Texto para analizar –
En tiempos de gatillo ligero, de bilis y furia descontrolada, la gente simpática no lo tiene fácil. Lo que antes era una ventaja para abrir puertas, mucho más duradera que la belleza, es hoy otro motivo más para sospechar. Qué tramará, qué esconderá, por qué ríe tanto, no es de fiar. Es agotador ser amable hoy en día. Ser uno más, sin más.

Miquel Iceta parece un tipo festivo al que la vida le sonríe a pesar de que le ha puesto traje, corbata y aspecto de comercial de éxito. A pesar de que Pedro Sánchez le ha colocado una cartera de ministro. Primero lo fue de Política Territorial, desde ayer es de Cultura y Deportes. "Digamos que el deporte no ha ocupado una dedicación importante en mi vida", dijo en su discurso, provocando las risas del personal. Mirarse, asumirse y reírse de lo que uno ve. Parece una fórmula magistral para ir por la vida. Veremos si basta para ir de ministro.

Su comparecencia estuvo plagada de guiños y escasa de oxígeno. Iceta vocaliza sin problemas, pero habla como si le faltara el aire. Y eso que ayer jugaba en casa, rodeado de afecto. Aplaudiendo al que le entregó la cartera y escoltado por la ministra de Hacienda, que lo miraba con una mezcla de ternura y picardía, imaginándoselo en la próxima cosa festiva que organice su nuevo cortijo. En la entrega de los premios Feroz, en un palco durante el Mundial de Qatar. Porque Iceta es de los pocos políticos a los que hemos visto en actitud de karaoke y con una camiseta que reza: 'Iceta lo peta'.

El nuevo ministro de Cultura y Deportes hizo toda una declaración de intenciones recogida en unas cuantas cuartillas y en un puñado de minutos. Saludó en los cuatro idiomas que componen la lengua española, habló de plurilingüismo, federalismo cultural y tardó poco en ser simpático.

"Querré verte mucho", le dijo a José Manuel Rodríguez Uribes, otro señor con pinta de afable. De esos a los que prestarías dinero para pagar el autobús si ves que no tiene cambio, de esos a los que conoces desde hace mucho tiempo pero eres incapaz de recordar qué voz tiene.

Iceta es simpático y no tiene problemas en emocionarse. Una combinación letal para la caverna de las redes sociales y los que solo saben vomitar en los comentarios de los periódicos. Mencionó a sus antecesores en el cargo, cosa que nos sirvió para recordar que hubo tiempos en los que esa cartera ministerial no era una cosa menor a la que se manda a alguien para que no moleste. "No llegaré a esos niveles", explicó, parándose en el nombre de Carmen Alborch, la mujer que nos enseñó cómo llevar un plisado de Issei Miyake sin que parezca un disfraz.

Problemas para resolver –
- a) Contesta estas preguntas según el texto sobre Miquel Iceta:
(i) ¿De qué era ministro Iceta antes de pasar a Cultura y Deportes?
(ii) ¿Qué dice la camiseta con la que lo hemos visto?
(iii) ¿A quién le dijo "Querré verte mucho"?
- b) Haz una lista de todas las personas que el texto sobre Miquel Iceta nombra con nombre propio.
- c) Retoma el texto sobre Miquel Iceta justo después de su última frase.
El listado no tiene nada que ver con el texto sobre Miquel Iceta.

Datos proporcionados –
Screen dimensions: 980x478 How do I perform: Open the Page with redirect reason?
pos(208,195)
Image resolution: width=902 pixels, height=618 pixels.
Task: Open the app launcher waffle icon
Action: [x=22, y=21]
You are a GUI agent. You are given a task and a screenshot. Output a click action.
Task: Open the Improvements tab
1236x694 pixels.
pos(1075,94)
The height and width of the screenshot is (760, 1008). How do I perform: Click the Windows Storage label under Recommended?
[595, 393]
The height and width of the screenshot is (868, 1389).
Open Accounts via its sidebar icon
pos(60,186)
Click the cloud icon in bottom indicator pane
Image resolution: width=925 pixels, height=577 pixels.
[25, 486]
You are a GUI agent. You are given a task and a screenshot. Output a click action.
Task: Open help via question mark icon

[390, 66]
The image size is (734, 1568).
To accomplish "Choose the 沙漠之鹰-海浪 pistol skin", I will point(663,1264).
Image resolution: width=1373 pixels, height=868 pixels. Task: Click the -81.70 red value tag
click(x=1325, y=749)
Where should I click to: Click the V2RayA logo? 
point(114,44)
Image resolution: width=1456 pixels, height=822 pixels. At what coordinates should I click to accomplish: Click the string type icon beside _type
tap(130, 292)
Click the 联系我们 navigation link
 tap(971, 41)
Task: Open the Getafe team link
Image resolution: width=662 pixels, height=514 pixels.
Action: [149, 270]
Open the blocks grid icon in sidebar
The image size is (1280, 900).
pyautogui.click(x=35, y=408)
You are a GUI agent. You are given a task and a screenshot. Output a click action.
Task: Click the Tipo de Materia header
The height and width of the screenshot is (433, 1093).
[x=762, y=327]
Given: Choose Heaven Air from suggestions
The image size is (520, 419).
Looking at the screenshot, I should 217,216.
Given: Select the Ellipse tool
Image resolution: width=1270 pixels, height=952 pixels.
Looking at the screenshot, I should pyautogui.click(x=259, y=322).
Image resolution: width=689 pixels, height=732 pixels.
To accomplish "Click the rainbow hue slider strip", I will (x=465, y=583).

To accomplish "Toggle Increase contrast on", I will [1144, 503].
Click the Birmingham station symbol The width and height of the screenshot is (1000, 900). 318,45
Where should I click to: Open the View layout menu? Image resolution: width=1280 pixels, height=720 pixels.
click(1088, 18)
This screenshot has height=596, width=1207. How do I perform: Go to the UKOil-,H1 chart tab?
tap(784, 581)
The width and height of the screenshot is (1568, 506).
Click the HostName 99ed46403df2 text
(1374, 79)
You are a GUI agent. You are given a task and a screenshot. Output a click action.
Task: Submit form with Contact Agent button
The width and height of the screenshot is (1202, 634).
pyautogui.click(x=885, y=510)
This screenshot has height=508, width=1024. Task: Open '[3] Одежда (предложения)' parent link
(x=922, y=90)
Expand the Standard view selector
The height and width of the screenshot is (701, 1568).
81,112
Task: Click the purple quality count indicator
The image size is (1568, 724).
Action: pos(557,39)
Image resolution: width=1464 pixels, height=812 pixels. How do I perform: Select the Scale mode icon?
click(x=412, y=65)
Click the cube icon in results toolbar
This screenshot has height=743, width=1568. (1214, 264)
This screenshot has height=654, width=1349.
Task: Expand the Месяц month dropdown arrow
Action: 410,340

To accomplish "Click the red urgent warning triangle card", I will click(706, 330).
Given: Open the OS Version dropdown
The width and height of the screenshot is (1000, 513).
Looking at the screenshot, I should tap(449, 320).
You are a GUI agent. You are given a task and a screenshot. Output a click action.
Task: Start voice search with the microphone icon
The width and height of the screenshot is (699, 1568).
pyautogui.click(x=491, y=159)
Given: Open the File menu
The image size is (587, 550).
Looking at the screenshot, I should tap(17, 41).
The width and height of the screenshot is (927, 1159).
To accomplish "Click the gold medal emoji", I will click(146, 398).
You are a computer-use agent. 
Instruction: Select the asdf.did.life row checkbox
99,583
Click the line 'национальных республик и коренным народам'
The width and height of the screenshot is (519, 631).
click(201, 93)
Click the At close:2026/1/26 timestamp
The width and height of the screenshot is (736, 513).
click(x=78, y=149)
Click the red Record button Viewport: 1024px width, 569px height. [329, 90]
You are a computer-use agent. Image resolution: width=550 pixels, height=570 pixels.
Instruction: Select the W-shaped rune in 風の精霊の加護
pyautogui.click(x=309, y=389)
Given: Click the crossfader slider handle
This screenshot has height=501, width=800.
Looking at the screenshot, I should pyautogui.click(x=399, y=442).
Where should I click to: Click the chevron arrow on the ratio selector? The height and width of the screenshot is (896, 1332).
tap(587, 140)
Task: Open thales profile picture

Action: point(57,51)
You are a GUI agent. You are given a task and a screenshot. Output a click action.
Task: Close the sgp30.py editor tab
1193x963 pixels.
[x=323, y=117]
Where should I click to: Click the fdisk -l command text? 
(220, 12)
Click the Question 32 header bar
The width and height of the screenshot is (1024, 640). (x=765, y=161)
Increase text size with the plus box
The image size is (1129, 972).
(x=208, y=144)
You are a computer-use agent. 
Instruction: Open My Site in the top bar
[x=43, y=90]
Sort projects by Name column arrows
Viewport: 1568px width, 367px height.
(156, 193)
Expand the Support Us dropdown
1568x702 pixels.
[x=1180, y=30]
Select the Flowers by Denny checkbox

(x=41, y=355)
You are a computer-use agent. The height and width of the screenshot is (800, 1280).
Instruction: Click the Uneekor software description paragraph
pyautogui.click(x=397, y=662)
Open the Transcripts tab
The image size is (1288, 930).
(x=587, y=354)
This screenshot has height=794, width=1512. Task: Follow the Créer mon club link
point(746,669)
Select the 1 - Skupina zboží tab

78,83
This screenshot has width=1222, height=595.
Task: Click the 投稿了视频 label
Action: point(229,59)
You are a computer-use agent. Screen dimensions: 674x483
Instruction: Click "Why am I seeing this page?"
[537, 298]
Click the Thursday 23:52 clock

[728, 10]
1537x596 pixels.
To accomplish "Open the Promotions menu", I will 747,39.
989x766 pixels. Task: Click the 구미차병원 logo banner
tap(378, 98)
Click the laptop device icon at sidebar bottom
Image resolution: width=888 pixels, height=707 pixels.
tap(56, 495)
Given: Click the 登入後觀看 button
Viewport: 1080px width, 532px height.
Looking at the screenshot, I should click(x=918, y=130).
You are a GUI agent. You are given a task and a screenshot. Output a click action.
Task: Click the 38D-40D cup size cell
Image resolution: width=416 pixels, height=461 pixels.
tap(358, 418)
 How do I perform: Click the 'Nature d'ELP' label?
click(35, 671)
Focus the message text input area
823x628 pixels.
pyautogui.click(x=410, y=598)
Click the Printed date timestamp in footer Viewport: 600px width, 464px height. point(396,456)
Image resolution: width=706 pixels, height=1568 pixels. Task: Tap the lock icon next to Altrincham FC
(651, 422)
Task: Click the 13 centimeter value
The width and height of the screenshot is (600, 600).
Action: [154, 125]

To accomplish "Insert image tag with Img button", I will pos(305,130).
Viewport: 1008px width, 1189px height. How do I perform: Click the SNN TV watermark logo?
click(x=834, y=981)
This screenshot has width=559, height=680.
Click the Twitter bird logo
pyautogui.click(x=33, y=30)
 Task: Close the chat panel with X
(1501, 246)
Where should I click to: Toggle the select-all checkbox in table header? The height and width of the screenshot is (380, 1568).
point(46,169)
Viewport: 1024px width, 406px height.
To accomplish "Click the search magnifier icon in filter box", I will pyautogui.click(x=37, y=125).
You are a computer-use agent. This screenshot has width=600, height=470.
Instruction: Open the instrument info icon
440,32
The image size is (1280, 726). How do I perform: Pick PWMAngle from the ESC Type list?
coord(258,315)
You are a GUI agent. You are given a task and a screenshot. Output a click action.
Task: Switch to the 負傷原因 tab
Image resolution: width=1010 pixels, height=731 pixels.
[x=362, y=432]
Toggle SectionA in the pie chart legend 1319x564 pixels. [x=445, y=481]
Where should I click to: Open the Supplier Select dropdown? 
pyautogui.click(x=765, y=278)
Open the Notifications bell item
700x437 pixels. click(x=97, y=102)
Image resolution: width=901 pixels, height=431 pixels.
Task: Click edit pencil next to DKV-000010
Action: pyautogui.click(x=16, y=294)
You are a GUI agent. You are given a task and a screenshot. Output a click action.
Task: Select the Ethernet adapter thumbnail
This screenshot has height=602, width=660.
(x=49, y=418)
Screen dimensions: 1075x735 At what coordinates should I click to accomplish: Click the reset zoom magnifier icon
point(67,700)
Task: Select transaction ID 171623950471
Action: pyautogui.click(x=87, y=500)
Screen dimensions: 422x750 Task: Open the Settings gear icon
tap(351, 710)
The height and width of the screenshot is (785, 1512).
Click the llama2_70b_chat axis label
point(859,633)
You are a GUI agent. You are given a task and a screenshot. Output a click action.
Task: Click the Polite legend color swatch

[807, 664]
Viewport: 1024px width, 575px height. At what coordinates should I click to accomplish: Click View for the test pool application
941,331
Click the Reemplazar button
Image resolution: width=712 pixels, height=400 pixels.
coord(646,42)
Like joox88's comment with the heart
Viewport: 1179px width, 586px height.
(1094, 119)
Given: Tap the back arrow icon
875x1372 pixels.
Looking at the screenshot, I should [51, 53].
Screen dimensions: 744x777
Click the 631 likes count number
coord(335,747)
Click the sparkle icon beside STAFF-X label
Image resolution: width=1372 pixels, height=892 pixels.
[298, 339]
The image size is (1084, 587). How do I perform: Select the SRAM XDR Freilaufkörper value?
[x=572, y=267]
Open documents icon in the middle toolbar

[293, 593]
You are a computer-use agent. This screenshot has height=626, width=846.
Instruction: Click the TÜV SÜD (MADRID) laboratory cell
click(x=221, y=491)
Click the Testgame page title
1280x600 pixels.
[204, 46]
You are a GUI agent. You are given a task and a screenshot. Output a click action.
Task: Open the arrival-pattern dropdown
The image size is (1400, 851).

Respuestas del ejercicio –
- a)
(i) De Política Territorial.
(ii) 'Iceta lo peta'.
(iii) A José Manuel Rodríguez Uribes.

- b) Miquel Iceta, Pedro Sánchez, José Manuel Rodríguez Uribes, Carmen Alborch, Issei Miyake

- c)
Le ha tocado un caramelo al catalán, un ministerio bonito para los discursos y las convocatorias de prensa pero que esconde precariedad y una enorme falta de reconocimiento. Suena precioso eso de que "la cultura también es memoria", que es lo contrario al odio, que un país culto es más libre y que la libertad es una librería y un escenario. Pero detrás de la belleza, de los libros, de los ensayos y los entrenamientos, de los triunfos, los premios y la marca España, hay unas condiciones laborales aplastadas por la pandemia, hay un saco de prejuicios y estereotipos ligados a los titiriteros, hay deportistas sin patrocinadores y sin becas que les permitan centrarse en entrenar. Hay también unos cuantos complejos que Iceta, dice, tratará de combatir. "No me cuesta hablar de España, somos una gran potencia", dijo. "Pero nos cuesta hablar de industria cultural", añadió. Sabe el ministro que aquí somos más de hablar de subvenciones y paguitas.

Y hay mensajes que no quiso dejar de transmitir, como la importancia de la cultura y el deporte de base. Esas tareas que se hacen a la vuelta de la esquina, en cualquier barrio, en cualquier centro cultural y polideportivo. También mencionó la importancia y el despegue, lento pero seguro, del deporte femenino. Su plan de resiliencia pasa por desterrar del deporte la homofobia. Recordó a Samuel Luiz y también confesó que no quiere crear altas expectativas. Iceta, veremos si lo petas.